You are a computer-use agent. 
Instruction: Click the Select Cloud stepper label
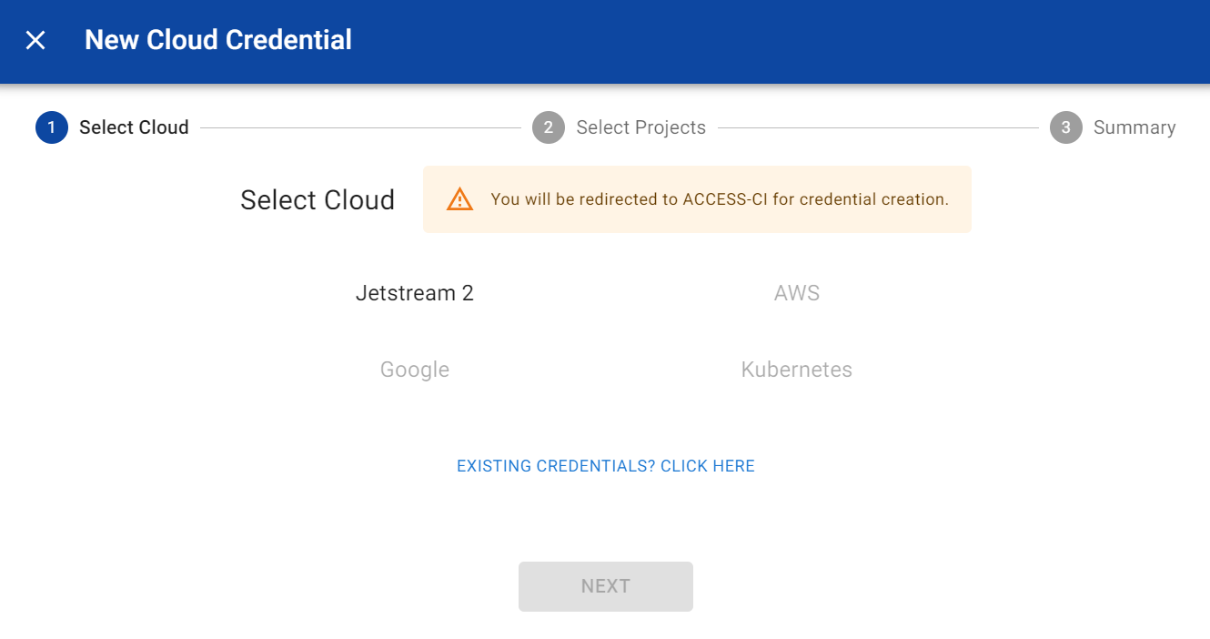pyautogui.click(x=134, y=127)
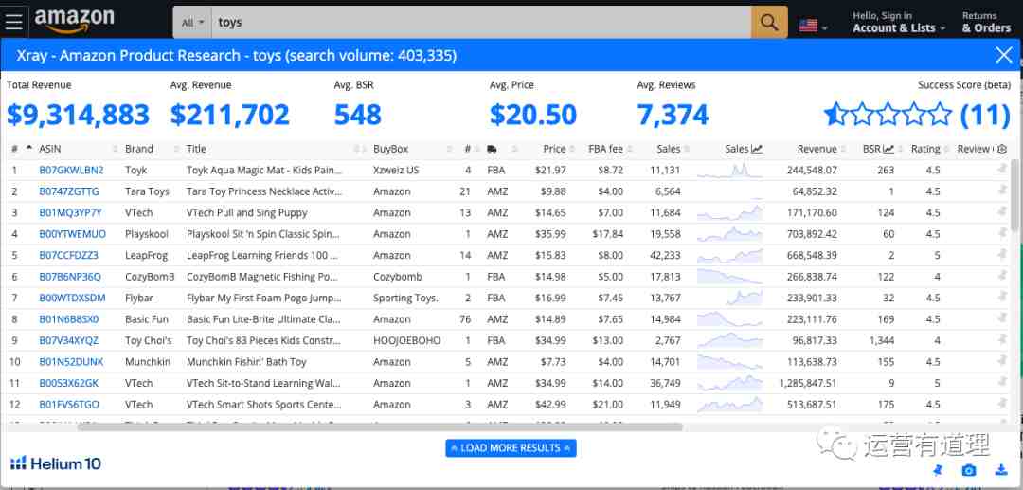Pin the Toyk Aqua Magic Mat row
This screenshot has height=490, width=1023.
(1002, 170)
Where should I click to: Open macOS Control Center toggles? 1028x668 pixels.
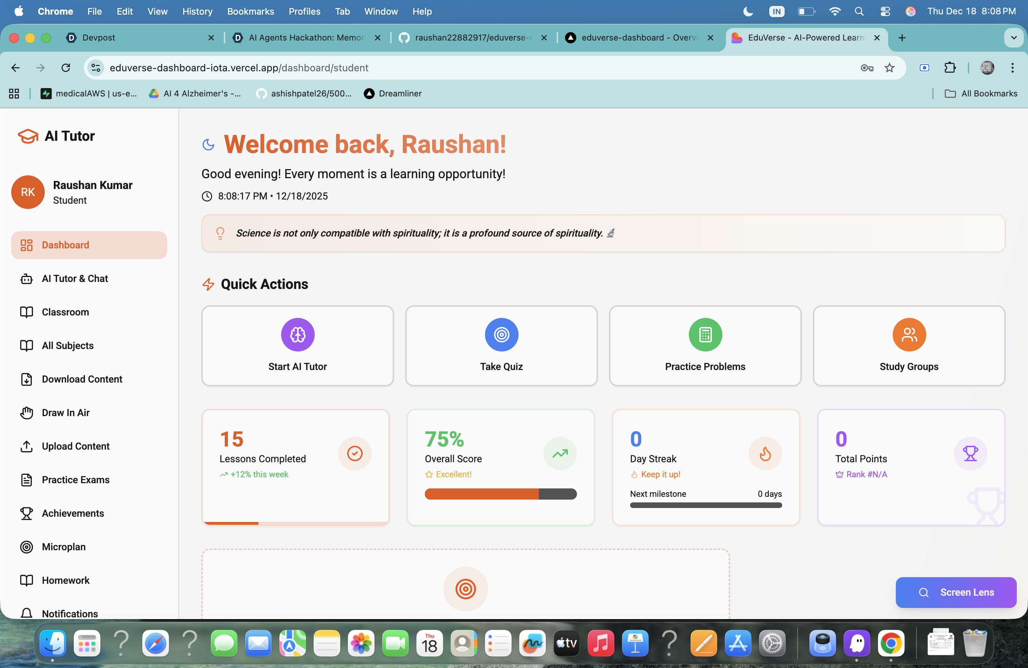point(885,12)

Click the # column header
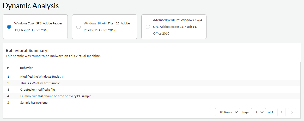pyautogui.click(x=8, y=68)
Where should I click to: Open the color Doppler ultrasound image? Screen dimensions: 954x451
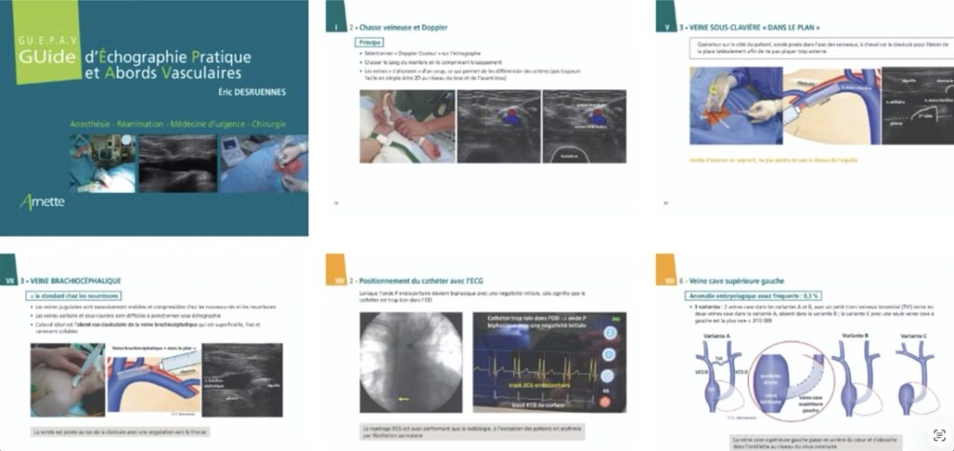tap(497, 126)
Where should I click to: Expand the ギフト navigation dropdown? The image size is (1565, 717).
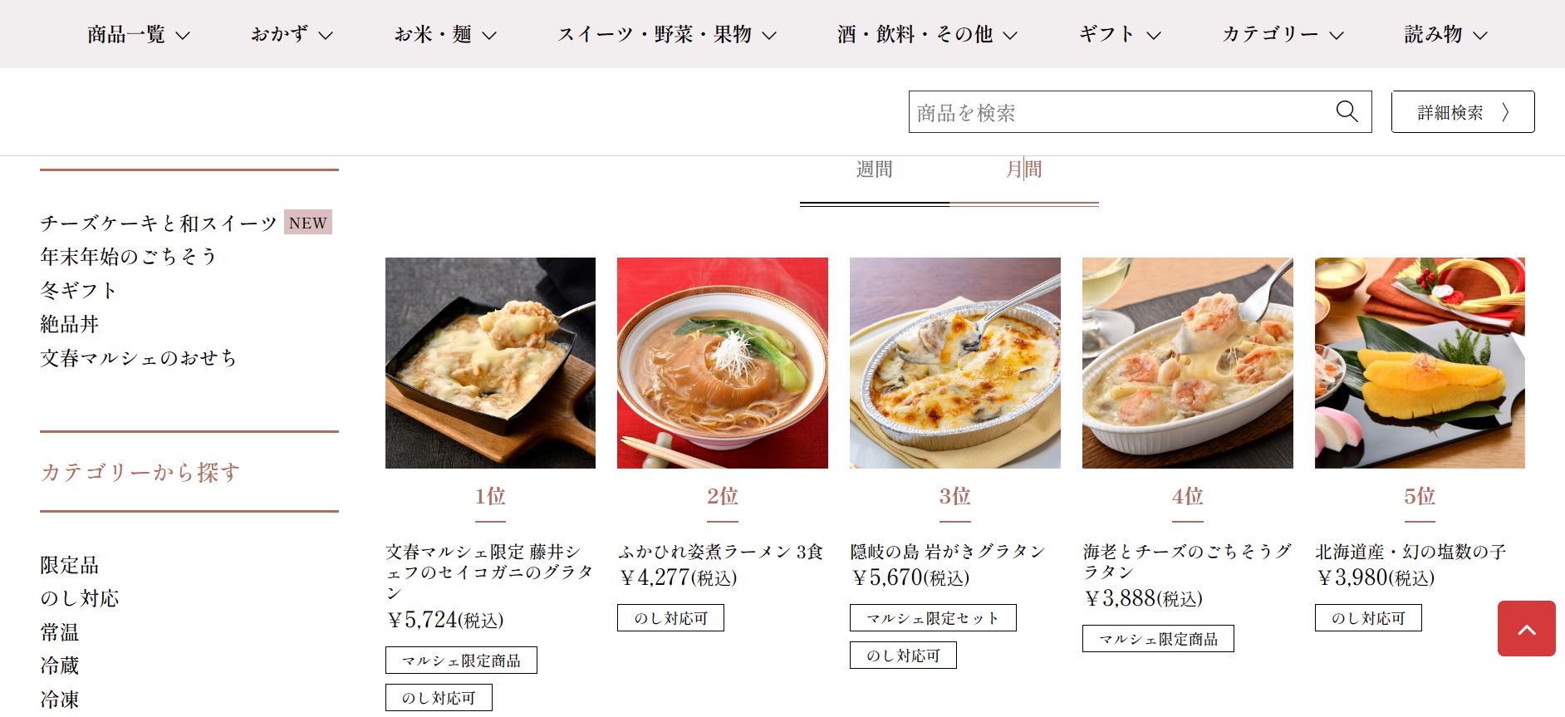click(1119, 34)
* * *
Goal of the exercise
Put the records from the line containing "Where should I click to: Open the" through the end of the records, inclusive, into a numbered list, dropping any blank lines. Leave the pictures out of your answer.

Exercise response
1. Where should I click to: Open the color Doppler ultrasound image? Screen dimensions: 954x451
2. tap(497, 126)
3. Where should I click to: Expand the ギフト navigation dropdown? The image size is (1565, 717).
4. click(1119, 34)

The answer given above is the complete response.